Os ataques aéreos dos EUA não destruíram a capacidade nuclear do Irão e apenas a atrasaram por alguns meses, de acordo com uma avaliação preliminar dos serviços de inteligência americanos, caída no domínio público enquanto um frágil cessar-fogo mediado pelo presidente dos EUA, Donald Trump, se consolidava entre o Irão e Israel.

Na terça-feira, tanto o Irão como Israel sinalizaram que a guerra aérea entre as duas nações havia terminado, pelo menos por enquanto, depois de Trump os ter repreendido publicamente por violarem o cessar-fogo que ele tinha anunciado horas antes.

À medida que os dois países levantaram as restrições civis após 12 dias de guerra – à qual os EUA se juntaram com um ataque às instalações de enriquecimento de urânio do Irão – cada um procurou reivindicar a vitória.

Trump disse no fim de semana que o lançamento de bombas de 30.000 libras pelos EUA havia “destruído” o programa nuclear do Irão. Mas essa afirmação pareceu ser contrariada por uma avaliação inicial de uma das agências de inteligência do seu próprio governo.

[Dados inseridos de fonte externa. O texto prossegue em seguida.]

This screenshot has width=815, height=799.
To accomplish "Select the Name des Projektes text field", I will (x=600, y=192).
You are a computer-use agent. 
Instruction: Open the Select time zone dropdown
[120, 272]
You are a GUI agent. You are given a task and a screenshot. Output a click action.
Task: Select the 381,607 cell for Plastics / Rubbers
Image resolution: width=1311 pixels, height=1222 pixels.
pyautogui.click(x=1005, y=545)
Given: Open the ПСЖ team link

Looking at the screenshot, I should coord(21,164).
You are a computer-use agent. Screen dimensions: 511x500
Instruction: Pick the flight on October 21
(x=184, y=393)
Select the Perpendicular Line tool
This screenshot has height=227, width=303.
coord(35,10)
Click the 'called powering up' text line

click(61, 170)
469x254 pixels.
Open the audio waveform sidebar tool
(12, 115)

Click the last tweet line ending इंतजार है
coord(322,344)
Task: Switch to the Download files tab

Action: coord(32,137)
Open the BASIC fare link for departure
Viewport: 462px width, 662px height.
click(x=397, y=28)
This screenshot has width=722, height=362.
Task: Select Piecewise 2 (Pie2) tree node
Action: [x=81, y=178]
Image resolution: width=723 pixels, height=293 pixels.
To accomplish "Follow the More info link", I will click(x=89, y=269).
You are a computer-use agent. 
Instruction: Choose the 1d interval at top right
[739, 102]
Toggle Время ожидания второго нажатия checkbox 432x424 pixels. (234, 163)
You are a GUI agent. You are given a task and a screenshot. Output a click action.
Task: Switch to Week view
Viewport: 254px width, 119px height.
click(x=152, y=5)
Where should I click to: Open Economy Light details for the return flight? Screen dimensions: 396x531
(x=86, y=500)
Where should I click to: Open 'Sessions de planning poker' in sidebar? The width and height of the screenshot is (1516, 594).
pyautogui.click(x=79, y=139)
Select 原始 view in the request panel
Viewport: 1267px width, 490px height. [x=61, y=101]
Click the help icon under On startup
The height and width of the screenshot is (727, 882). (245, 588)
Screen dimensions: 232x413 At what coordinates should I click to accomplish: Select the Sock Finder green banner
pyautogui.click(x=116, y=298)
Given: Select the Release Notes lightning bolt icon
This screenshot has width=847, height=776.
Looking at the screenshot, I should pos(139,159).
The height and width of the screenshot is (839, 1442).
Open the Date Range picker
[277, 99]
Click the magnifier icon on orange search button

Uma das fontes afirmou que as reservas de urânio enriquecido do Irão não foram eliminadas, já que as autoridades de Teerão foram antecipadamente avisadas do ataque e tiveram oportunidade de o transportar para áreas seguras, e que o programa nuclear do país, grande parte do qual está enterrado profundamente no subsolo, pode ter sofrido um atraso de apenas um ou dois meses.

Por seu lado, a Casa Branca disse que a avaliação da inteligência estava “completamente errada”, mas de acordo com o relatório, produzido pela Agência de Inteligência de Defesa, os ataques bloquearam as entradas de duas das instalações, mas não destruíram os edifícios subterrâneos e muitas das estruturas críticas permaneceram intactas.

A administração Trump comunicou ao Conselho de Segurança das Nações Unidas na terça-feira que os ataques às instalações nucleares iranianas “degradaram” o programa nuclear do Irão, ficando aquém da afirmação anterior do Presidente americano de que as instalações tinham sido “destruídas”.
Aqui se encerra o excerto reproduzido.